Jonathan Cohn via New Republic: QEDaily: Hobby Lobby, Sex, and Responsibility
Say this for Erick Erickson, the Fox News pundit and editor of RedState: He tells you what he’s thinking.
On Monday, after the Supreme Court announced its ruling in the Hobby Lobby case, Erickson used Twitter to summarize his interpretation of the decision: “My religion trumps your ‘right’ to employer subsidized consequence free sex.” It wasn’t the first time a prominent conservative in the media suggested the contraception controversy was actually about personal responsibility. Back in 2012, Rush Limbaugh famously attacked Sandra Fluke, then a college student advocating for contraception coverage, as a “slut” because “She's having so much sex she can't afford contraception. She wants you and me and the taxpayers to pay her to have sex."

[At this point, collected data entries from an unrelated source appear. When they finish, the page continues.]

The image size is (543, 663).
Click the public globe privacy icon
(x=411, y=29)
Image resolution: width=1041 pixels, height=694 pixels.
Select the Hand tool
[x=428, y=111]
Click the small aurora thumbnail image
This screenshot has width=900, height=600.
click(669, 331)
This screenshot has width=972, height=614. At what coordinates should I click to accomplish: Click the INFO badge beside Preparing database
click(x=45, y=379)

I assume that many and hopefully most conservatives don’t think the way Erickson and Limbaugh do. They object to the contraception mandate on more principled grounds. They think it encroaches upon their idea of religious freedom—or, in some cases, because they think universal health care generally violates their sense of liberty. But I wouldn’t assume Erickson and Limbaugh are total outliers, either. I’ve never seen polling on this precise question, so I can’t be sure, but I suspect a large fraction of conservatives would make the same basic argument that Erickson and Limbaugh have, albeit with more delicate language. If people want to have non-procreative sex, they would argue, then these people should pay for their own birth control—or deal with the consequences. (Update: SenatorMike Lee, the Utah Republican, just did.)

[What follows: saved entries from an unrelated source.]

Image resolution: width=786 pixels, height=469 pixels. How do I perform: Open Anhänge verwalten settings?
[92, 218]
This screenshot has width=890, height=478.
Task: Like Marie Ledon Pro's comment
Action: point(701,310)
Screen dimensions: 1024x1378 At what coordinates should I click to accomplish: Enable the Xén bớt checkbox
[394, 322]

A few responses come to mind. For starters, women sometimes use contraception for reasons that have nothing to do with birth control. They need it to deal with medical conditions like abnormal bleeding or pelvic pain. (Zoe Fenson writes about that at the New Republic today.) Sometimeswomen need the most expensive forms of birth control, implants and inter-uterine devices, because oral contraceptives give them severe side effects. As my colleague Rebecca Leber pointed out yesterday, the ability to plan and time pregnancy has very real health benefits, for individuals and for the public at large. That is why the medical establishment recommended that “essential benefits” under Obamacare include contraception in the first place. And, of course, non-procreative sex is something in which the vast majority of people, married and unmarried, engage. If Erickson wishes to raise moral questions about that practice, directly or indirectly, he can. He’s not going to have much company.

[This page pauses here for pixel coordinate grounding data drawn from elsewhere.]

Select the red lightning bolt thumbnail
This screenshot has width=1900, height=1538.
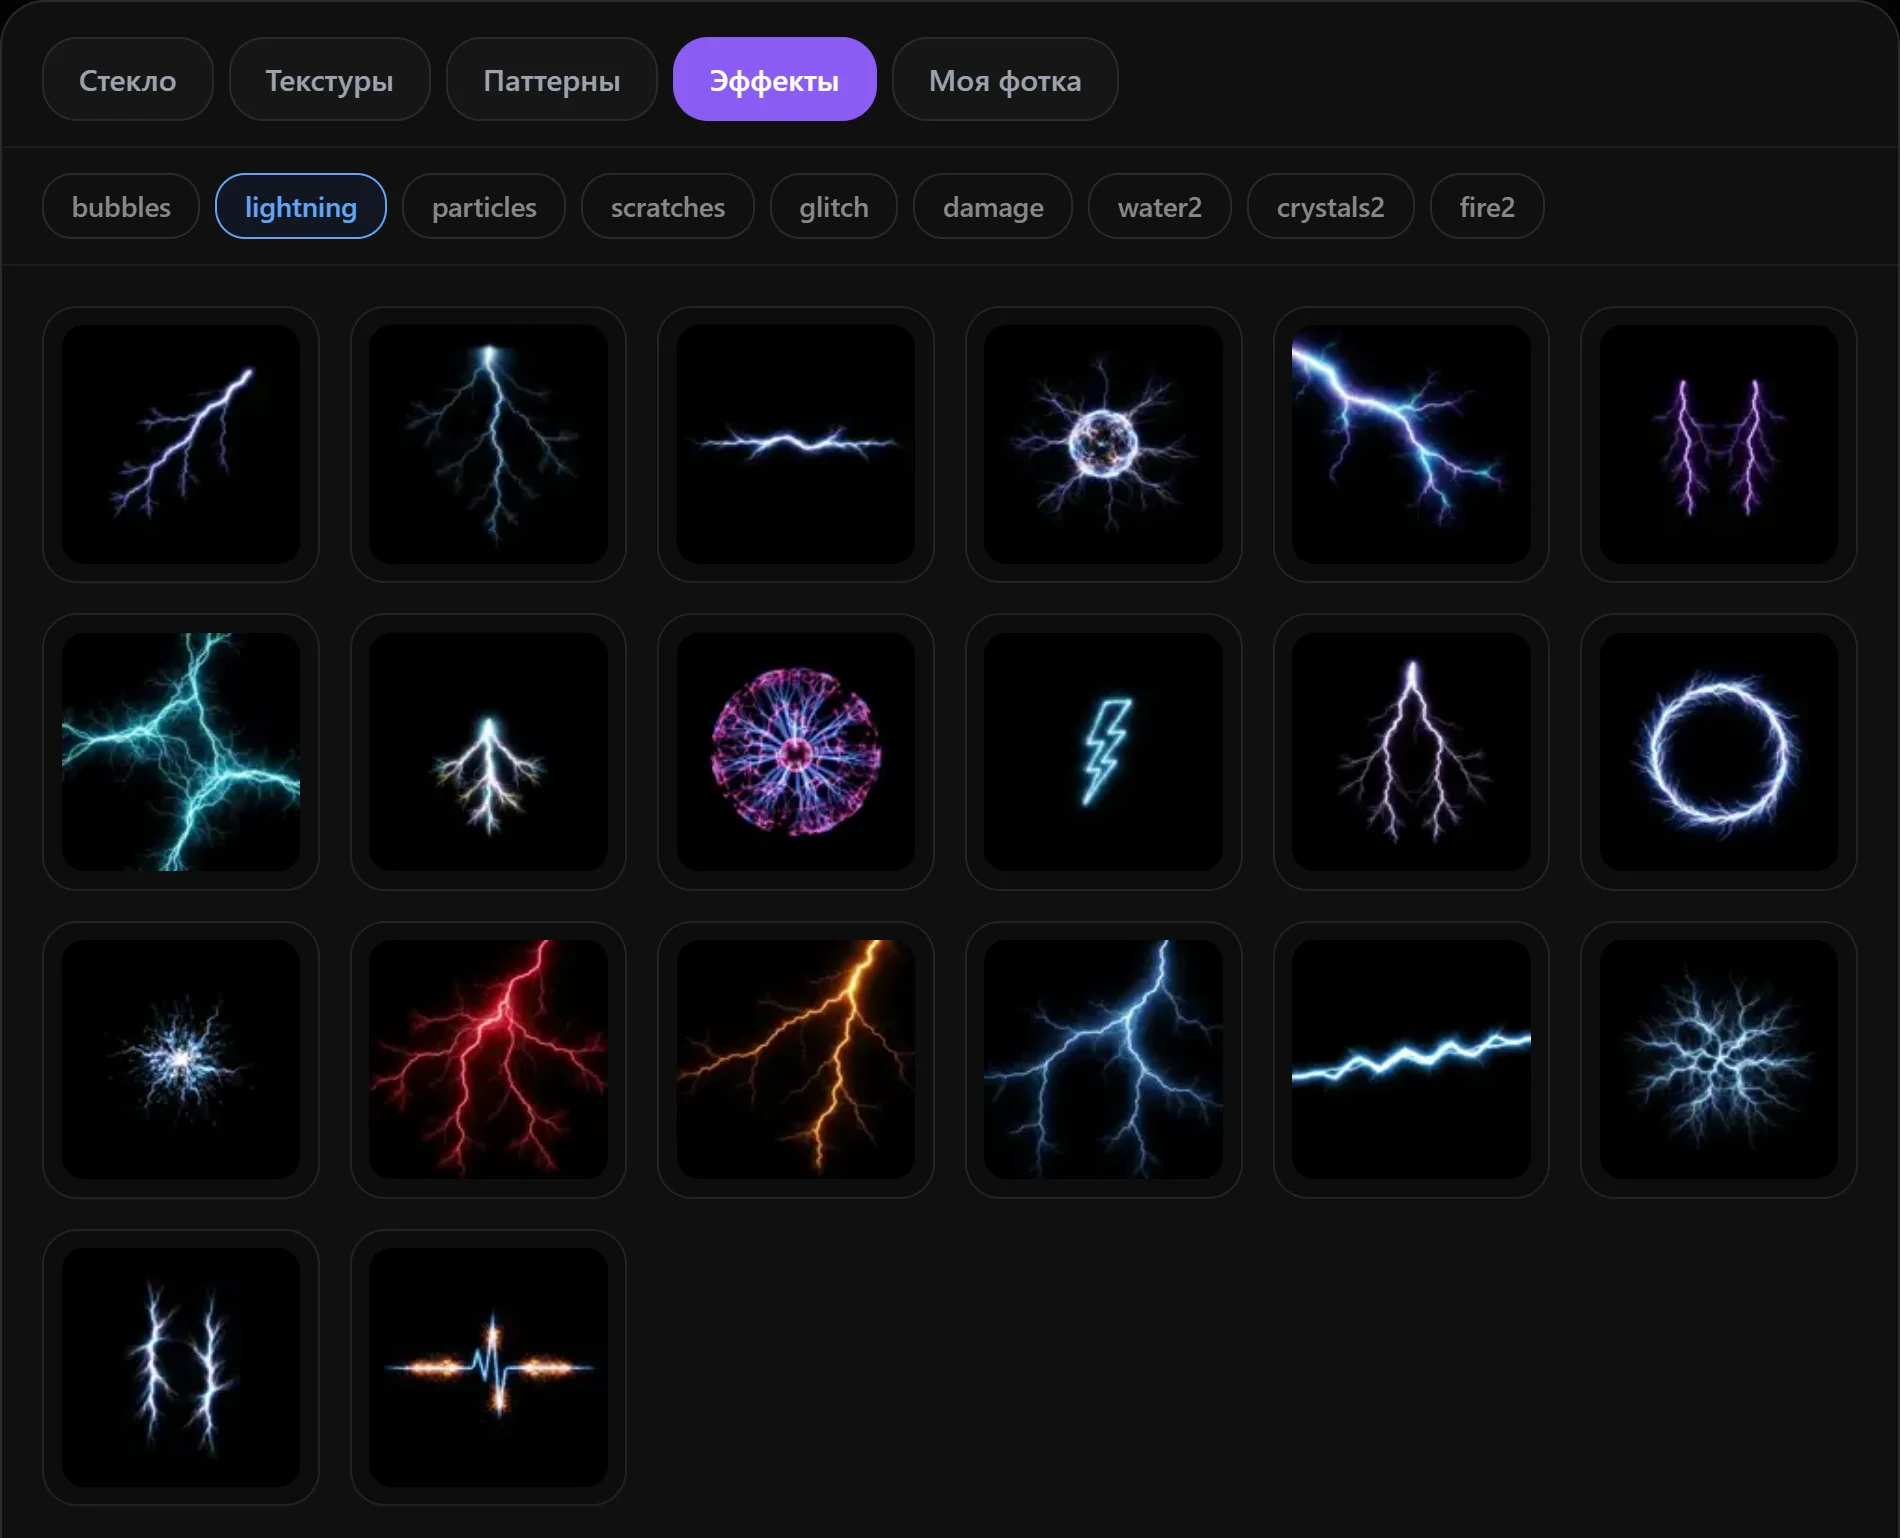coord(488,1059)
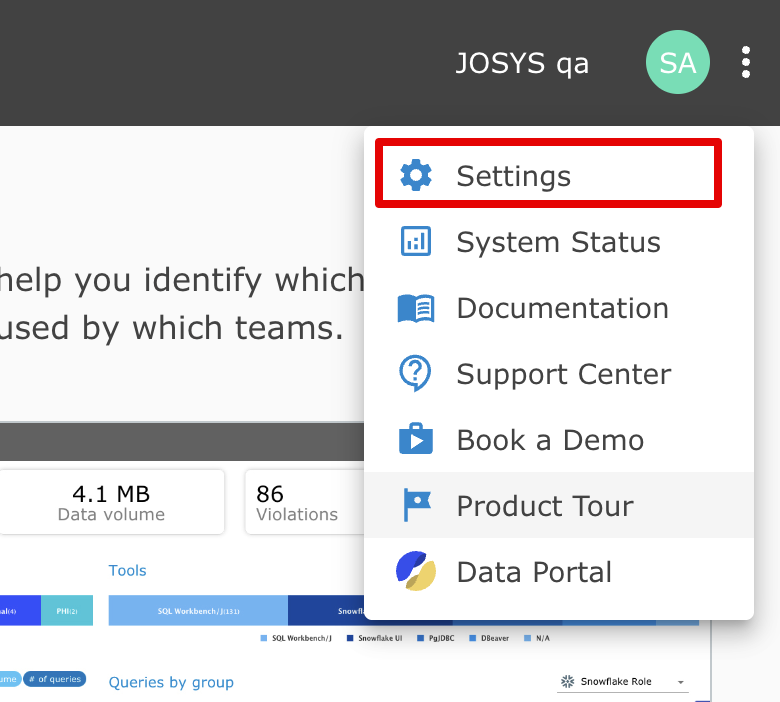This screenshot has width=780, height=702.
Task: Click the Data Portal logo icon
Action: click(416, 572)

Still, Erickson, Limbaugh, and the rest are correct that the contraception mandate raises questions about responsibility. They’re just wrong aboutwhose responsibility. You’ll notice I mostly referred to “women” above. That’s not an accident. Every unplanned pregnancy involves actions by two people. But, historically, it’s been one of them, the woman, who ends up bearing a disproportionate share of the consequences—physical, emotional, and financial. And if she wants to avoid pregnancy by using birth control, it's frequently up to her. Having a child is the greatest thing in the world. I have two kids myself. But, even under the best of circumstances, it’s tough.
There’s a reason so many women were outraged on Monday. They saw the decision as yet another attempt to preserve the old double-standard—to dump most of the responsibility for reproductive health and child-bearing on them, in ways that inevitably deter gender equality. With comments like Erickson’s bouncing around cyberspace, it’s easy to see why they had that impression.